O Verão elétrico de 2013

Nos últimos anos, e principalmente na época de verão, os cortes na energia elétrica, na ilha Terceira, causaram 'dores de cabeça' aos consumidores domésticos e ataques de fúria aos consumidores empresariais. Mais do que compreensível, não fosse a energia elétrica, um dos maiores (ou mesmo o maior) custos de produção de qualquer empresa, com maior peso em comparação, por exemplo, com os encargos salariais.

Os prejuízos causados com os cortes de energia elétrica, ainda mais notórios, na época de verão, e as consequentes queixas, com toda a razão, da desproporcionalidade entre custo e qualidade do serviço foram-se acumulando ao longo dos últimos anos.

Contudo, as reivindicações resultantes das queixas que se ouviam (e se ouvem) 'à boca pequena' muito raramente se direcionavam (e direcionam-se) aos lucros que, em vez de serem reinvestidos na própria empresa, são divididos pelos acionistas da empresa pública de eletricidade (Região e acionistas privados) e muito menos para o duplo estatuto dos trabalhadores desta empresa, os quais, ora são equiparados aos funcionários públicos, ora aos trabalhadores do setor privado, consoante as vicissitudes daquilo que der mais jeito para os prejudicar.

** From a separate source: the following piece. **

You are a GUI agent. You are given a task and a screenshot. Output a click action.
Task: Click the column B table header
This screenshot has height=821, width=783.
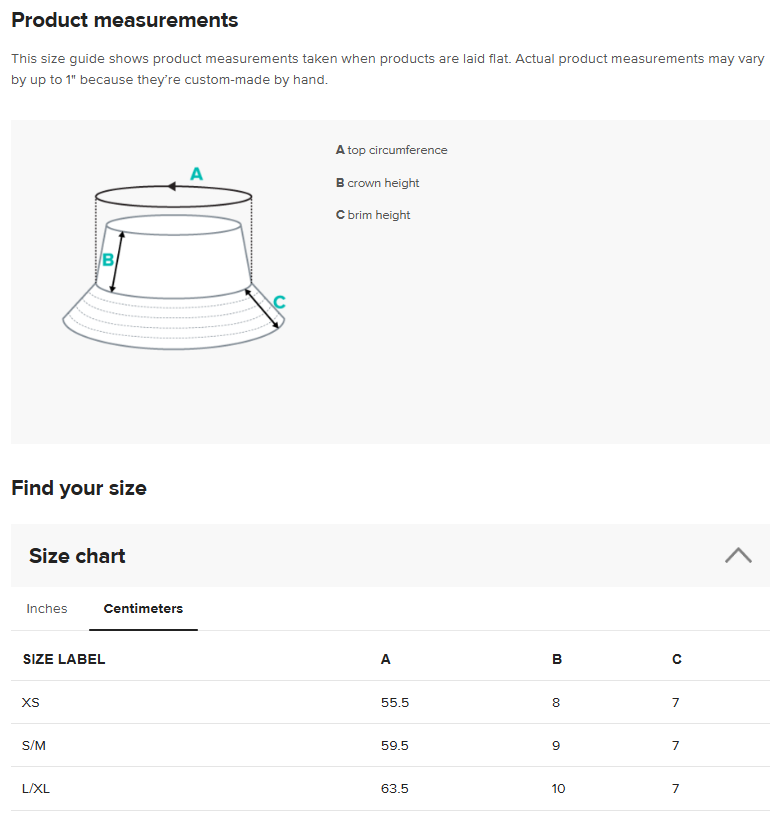[557, 659]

Tudo se cinge ao senso comum (não confundir com o bom senso), para o qual a situação financeira da empresa pública é sempre uma nebulosa, os trabalhadores são uns 'malandros' que não pagam eletricidade (o que não corresponde à verdade) e são responsabilizados pelas diversas avarias. Tudo se resolveria com a privatização plena, a qual traria uma Administração com um 'braço forte' contra os trabalhadores 'privilegiados' e com a 'rédea curta' da precariedade como a única forma de motivação.

'Cereja no topo do bolo' seria o aparecimento de concorrência, um fator que no mundo do 'senso comum'  funcionaria como uma variável, numa fórmula matemática, no domínio do economês, em que quanto maior o número de empresas concorrentes, menor o preço praticado ao consumidor. O mesmo 'senso comum' que se esquece de vários exemplos que demonstram o contrário: telecomunicações, transportes públicos rodoviários, combustíveis e até o preço do pão.

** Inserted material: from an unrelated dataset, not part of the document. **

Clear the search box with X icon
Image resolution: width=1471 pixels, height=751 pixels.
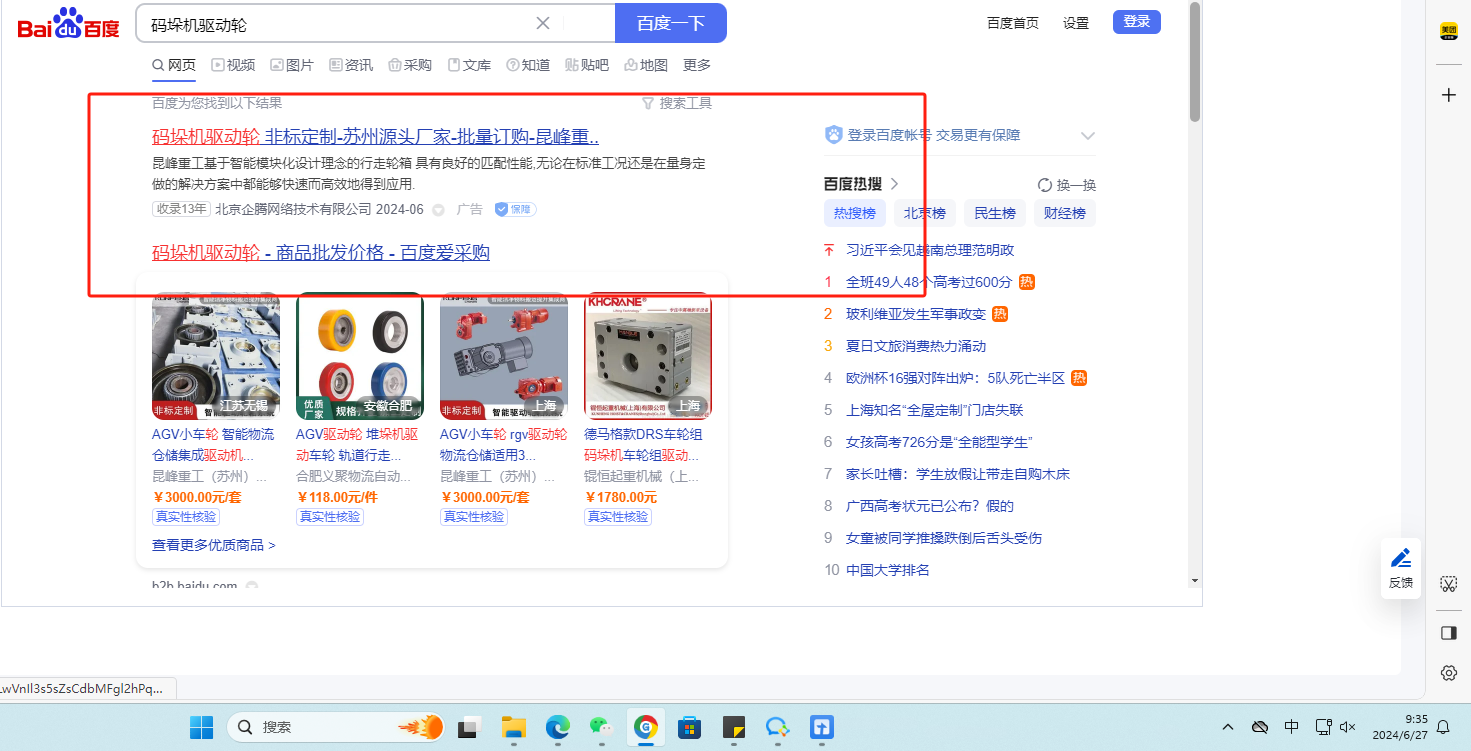543,23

Foi nesse verão de 2013, mais precisamente em agosto, que surgiu a boa-nova para quem, há demasiado tempo, tem tido sempre muitas certezas e poucas dúvidas acerca daquilo que é melhor para a Região e para a ilha Terceira. Essa boa-nova foi a instalação de um parque eólico na serra do Cume, por parte de uma empresa privada. Estava dado, segundo o 'senso comum', o primeiro passo para a criação de concorrência no mercado da energia elétrica na Região!

Uma empresa privada que venderia a sua produção elétrica à empresa pública e, segundo noticia daquela altura, até venderia diretamente ao consumidor! No entanto, tal só tinha sido possível, porque essa mesma empresa privada receberia financiamento público (quase 4 milhões de euros). Ou seja, uma empresa que receberia um apoio financeiro público para instalar o seu negócio, o qual seria rentabilizado através da venda da produção elétrica a uma empresa pública. Tudo a bem da Região! Agora sim! Teríamos energia mais barata!

Tenho poucas certezas, mas uma dessas certezas dizem respeito ao que se passou no verão de 2013. Estivemos perante uma das maiores evidências de um negócio garantido e rentista na área da energia, tudo dentro da legalidade, graças a uma opção política, apoiada por um 'senso comum' que tem fabricado muitas certezas e poucas dúvidas.

Sei que esse financiamento público poderia ter tido outro destino, quem sabe, igualmente, na promoção de energias renováveis, mas através do setor público para nos retirar da dependência das energias fósseis que tanto encarecem a fatura que pagamos pela eletricidade.